• WHAT NEEDS TO BE DONE:
In the entries below, count each line where "computer" appears. Give the total and nothing more.

• Pixel coordinate grounding data:
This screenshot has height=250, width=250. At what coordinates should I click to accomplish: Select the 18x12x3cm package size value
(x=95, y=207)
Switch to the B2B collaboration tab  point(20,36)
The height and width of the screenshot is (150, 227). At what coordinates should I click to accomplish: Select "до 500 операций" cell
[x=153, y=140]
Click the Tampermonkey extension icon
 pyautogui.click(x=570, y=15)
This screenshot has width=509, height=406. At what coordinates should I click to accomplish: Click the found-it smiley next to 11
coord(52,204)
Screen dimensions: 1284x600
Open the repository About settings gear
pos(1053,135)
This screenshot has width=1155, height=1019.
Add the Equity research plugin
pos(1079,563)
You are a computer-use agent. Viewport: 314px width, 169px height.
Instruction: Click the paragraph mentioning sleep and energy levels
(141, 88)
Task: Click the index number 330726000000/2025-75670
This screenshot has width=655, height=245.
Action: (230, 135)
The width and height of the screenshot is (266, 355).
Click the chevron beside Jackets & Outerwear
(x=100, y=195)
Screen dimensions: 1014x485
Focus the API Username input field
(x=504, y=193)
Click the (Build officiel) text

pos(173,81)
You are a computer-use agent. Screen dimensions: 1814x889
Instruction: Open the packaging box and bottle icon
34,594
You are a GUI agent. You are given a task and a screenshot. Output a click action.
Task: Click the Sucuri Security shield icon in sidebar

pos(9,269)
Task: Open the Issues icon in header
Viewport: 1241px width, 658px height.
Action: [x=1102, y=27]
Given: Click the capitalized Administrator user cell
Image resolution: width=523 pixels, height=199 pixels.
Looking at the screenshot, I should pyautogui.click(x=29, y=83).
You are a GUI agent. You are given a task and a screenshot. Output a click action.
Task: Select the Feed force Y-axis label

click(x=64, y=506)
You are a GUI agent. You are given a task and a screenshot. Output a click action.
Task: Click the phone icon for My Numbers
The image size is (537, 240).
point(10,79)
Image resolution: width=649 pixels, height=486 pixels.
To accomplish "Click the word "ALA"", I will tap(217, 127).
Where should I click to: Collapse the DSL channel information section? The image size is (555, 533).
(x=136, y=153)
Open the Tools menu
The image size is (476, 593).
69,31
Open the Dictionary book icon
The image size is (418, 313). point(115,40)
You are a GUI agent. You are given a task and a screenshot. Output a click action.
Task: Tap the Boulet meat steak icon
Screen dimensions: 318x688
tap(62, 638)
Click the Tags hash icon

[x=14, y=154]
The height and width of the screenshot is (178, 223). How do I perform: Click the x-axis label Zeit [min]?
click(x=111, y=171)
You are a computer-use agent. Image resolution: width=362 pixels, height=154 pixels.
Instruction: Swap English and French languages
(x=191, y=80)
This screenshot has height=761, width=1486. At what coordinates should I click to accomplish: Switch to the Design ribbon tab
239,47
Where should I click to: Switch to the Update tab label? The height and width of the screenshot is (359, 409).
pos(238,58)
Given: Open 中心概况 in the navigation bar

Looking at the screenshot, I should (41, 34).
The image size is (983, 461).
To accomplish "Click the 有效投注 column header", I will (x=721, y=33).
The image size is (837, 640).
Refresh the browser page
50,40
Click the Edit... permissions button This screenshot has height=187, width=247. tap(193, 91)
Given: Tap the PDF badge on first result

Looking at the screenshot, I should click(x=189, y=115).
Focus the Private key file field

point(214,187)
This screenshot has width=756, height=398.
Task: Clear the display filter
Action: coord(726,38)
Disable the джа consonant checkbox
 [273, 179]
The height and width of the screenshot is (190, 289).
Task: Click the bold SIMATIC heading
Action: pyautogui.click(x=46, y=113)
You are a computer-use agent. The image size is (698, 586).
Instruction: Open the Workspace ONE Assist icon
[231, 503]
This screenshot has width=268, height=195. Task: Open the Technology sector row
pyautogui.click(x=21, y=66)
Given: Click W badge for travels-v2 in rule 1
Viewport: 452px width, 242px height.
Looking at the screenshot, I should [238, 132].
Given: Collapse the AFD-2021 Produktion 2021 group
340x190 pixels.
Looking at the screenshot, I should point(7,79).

• EXERCISE RESPONSE:
4